Collected data entries
__________
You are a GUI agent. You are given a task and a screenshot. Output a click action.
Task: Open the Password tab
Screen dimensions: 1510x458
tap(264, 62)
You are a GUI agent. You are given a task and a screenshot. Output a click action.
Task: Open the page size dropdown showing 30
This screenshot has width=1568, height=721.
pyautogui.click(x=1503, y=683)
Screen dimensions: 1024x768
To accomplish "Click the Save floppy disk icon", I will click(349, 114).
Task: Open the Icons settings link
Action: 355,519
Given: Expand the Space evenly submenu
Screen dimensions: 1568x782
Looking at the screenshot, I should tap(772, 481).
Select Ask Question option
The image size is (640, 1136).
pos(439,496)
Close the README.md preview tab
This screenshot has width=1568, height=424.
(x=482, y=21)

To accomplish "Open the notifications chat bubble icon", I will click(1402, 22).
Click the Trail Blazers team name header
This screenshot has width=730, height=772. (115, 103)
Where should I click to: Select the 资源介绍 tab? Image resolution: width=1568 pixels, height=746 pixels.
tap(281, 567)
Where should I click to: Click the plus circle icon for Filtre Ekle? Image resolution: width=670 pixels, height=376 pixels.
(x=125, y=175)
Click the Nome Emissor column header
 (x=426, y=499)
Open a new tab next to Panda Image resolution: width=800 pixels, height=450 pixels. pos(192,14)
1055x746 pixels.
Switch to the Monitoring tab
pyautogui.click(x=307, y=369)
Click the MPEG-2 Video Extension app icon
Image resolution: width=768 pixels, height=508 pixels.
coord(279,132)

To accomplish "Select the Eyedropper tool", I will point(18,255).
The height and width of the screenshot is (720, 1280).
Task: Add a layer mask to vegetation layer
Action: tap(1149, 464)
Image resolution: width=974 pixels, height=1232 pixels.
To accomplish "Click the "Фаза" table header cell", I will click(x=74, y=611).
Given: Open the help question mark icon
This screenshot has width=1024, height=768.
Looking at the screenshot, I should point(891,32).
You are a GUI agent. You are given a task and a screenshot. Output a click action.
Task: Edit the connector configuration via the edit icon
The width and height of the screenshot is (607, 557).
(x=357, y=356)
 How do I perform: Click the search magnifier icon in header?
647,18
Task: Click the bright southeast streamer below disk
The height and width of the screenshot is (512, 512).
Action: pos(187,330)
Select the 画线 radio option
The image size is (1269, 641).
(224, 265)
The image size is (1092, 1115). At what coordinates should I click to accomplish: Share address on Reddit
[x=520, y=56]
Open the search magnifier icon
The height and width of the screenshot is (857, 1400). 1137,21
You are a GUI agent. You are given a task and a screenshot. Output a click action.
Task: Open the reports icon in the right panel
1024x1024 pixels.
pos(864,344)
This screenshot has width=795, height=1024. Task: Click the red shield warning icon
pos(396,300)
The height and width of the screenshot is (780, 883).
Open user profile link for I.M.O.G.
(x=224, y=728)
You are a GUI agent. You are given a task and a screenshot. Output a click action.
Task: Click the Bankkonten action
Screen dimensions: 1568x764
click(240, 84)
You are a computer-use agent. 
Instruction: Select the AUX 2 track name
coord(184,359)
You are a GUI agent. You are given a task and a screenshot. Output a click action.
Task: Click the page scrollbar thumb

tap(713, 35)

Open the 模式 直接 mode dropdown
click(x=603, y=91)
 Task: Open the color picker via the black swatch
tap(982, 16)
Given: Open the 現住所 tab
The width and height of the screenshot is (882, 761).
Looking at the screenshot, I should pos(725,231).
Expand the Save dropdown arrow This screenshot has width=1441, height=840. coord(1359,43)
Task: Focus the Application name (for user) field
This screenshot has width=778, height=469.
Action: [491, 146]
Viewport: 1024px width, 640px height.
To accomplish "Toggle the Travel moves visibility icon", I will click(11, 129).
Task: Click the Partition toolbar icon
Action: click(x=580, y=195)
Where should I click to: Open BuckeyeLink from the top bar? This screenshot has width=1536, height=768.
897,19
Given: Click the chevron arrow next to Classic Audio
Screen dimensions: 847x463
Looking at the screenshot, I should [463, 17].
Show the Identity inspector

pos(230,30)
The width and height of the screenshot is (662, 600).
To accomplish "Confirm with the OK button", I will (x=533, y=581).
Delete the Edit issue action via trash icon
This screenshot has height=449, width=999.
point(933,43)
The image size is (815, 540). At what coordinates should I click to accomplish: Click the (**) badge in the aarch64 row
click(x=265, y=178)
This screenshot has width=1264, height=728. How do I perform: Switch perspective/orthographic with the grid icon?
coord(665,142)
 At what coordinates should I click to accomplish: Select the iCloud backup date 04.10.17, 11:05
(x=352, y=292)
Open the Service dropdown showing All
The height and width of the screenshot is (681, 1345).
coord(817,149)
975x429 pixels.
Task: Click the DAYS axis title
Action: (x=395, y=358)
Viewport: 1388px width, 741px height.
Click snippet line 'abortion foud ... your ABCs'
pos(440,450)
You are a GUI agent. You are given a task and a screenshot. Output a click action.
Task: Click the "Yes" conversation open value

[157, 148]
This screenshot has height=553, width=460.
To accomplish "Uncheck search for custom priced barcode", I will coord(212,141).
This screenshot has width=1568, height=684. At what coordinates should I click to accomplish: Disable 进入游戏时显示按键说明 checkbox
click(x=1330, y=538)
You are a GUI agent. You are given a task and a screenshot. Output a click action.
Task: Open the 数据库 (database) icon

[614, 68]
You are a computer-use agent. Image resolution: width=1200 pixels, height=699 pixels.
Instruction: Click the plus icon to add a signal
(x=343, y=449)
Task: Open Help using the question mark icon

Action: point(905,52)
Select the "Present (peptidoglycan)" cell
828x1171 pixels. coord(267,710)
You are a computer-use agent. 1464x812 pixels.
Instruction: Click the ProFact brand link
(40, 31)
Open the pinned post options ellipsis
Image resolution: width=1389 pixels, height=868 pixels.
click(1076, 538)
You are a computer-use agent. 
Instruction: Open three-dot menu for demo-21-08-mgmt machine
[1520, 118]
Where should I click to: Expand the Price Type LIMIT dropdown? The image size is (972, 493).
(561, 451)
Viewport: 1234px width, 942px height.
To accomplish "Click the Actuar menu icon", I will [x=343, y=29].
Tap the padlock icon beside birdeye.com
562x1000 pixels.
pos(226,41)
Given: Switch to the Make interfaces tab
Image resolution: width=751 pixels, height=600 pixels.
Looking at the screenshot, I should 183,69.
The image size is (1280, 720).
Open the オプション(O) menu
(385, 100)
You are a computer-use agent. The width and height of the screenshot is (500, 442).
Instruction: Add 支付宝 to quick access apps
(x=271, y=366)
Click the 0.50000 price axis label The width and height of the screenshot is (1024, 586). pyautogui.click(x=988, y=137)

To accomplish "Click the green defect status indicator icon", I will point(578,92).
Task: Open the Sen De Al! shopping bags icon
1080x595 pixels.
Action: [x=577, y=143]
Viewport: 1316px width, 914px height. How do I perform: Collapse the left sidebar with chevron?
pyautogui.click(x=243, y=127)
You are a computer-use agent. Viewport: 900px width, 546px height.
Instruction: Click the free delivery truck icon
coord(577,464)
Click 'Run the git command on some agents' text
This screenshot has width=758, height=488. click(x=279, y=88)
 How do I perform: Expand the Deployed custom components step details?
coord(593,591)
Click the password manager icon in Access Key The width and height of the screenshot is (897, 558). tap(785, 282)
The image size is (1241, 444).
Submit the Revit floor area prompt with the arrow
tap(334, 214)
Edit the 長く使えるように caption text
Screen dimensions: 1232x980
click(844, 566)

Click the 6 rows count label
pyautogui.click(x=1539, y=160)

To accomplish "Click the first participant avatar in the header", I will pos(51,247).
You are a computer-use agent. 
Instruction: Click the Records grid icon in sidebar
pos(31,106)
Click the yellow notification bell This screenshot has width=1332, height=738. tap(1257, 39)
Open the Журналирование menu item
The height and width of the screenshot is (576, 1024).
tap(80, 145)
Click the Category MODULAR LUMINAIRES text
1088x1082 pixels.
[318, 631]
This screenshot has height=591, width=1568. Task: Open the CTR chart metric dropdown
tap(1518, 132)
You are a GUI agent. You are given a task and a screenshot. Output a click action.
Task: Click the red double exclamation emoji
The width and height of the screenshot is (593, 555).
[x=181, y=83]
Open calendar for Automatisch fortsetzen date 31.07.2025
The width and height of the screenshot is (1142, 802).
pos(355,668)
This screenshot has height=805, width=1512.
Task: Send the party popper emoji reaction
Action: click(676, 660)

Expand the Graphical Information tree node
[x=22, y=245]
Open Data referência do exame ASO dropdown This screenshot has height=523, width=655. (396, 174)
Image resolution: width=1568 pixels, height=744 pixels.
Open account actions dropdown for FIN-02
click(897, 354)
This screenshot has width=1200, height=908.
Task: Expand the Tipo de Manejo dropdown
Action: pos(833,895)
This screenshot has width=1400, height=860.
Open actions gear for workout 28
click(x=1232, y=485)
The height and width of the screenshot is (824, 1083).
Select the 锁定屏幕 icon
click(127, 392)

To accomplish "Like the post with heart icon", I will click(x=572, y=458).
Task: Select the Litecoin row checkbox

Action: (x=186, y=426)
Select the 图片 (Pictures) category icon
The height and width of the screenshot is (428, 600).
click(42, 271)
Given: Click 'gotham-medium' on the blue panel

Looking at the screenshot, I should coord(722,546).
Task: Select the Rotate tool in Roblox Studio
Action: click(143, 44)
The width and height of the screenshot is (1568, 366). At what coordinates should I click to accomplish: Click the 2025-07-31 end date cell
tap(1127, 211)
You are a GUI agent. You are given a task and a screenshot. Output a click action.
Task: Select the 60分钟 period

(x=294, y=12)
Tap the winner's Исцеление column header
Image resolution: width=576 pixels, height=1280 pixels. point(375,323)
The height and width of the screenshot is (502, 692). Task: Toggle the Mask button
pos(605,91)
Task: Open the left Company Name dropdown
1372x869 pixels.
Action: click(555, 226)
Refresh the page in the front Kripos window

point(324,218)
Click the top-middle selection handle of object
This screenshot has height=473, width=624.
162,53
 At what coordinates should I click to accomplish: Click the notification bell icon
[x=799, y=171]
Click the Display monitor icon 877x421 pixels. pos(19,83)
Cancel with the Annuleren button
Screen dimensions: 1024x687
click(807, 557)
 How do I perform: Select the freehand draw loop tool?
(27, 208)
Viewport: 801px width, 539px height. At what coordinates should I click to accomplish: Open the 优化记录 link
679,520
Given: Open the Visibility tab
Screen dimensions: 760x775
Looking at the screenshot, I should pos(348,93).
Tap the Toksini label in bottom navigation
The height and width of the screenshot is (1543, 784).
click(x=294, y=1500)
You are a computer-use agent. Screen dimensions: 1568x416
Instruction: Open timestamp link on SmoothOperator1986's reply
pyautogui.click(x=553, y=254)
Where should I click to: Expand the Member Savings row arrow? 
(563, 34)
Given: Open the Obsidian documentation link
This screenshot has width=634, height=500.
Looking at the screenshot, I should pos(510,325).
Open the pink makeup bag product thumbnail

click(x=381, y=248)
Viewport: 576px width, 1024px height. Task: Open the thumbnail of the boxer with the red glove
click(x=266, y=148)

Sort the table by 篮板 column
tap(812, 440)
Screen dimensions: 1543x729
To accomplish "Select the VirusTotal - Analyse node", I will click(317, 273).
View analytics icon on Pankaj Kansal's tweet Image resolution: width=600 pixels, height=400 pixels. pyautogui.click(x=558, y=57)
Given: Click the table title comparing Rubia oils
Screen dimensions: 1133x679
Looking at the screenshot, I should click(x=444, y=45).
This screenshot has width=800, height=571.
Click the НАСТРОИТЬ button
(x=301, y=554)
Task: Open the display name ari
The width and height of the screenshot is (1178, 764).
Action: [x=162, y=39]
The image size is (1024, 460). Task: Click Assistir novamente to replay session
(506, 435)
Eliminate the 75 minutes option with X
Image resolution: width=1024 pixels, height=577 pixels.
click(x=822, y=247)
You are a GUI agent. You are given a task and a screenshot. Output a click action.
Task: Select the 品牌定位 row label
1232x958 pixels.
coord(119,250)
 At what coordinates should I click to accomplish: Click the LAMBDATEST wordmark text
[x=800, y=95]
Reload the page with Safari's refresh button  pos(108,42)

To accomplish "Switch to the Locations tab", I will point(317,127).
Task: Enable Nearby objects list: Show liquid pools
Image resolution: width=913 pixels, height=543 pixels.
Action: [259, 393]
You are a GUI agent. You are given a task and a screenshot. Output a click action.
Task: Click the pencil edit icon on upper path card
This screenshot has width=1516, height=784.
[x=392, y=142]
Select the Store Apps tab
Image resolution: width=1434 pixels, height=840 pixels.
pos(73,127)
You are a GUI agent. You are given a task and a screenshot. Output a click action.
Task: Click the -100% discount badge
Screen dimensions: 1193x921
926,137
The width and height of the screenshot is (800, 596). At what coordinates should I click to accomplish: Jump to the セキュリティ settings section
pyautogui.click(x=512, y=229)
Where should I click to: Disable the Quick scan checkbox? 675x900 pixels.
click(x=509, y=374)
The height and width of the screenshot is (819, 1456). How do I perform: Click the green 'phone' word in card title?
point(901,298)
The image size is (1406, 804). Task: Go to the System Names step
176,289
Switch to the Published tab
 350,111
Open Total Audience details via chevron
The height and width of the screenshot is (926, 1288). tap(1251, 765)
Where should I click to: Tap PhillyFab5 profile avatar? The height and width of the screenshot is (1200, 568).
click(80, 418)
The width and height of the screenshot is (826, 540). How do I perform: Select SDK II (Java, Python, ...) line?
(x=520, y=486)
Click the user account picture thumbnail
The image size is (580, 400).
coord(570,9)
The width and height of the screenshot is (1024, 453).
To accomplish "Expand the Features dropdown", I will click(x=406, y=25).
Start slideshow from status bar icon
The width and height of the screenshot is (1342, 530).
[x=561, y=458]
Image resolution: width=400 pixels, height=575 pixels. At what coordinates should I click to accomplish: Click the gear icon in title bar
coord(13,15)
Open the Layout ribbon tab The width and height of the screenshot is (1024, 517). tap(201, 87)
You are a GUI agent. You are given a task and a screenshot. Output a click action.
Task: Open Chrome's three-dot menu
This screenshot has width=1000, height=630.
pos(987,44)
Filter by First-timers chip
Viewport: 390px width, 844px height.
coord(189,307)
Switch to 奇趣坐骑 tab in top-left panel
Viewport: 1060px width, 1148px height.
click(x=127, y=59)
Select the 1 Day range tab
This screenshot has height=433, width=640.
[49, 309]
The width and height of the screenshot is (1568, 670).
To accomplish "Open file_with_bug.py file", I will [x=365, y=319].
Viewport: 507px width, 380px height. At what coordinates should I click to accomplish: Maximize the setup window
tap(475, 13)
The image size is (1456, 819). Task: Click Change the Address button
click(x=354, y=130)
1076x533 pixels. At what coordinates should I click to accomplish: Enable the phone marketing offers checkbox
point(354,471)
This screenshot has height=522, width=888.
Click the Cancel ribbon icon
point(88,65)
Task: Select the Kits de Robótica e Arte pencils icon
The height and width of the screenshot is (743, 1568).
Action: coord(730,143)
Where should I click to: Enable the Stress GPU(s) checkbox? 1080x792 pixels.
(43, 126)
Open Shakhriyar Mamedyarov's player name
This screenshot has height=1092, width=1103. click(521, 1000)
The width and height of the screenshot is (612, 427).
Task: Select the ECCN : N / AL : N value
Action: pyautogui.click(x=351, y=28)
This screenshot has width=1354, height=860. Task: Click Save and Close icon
__________
WHAT IS BEING ASKED:
Please return every line of the records above that contains the word "showing".

FINAL ANSWER:
Task: Open the page size dropdown showing 30
Open the Service dropdown showing All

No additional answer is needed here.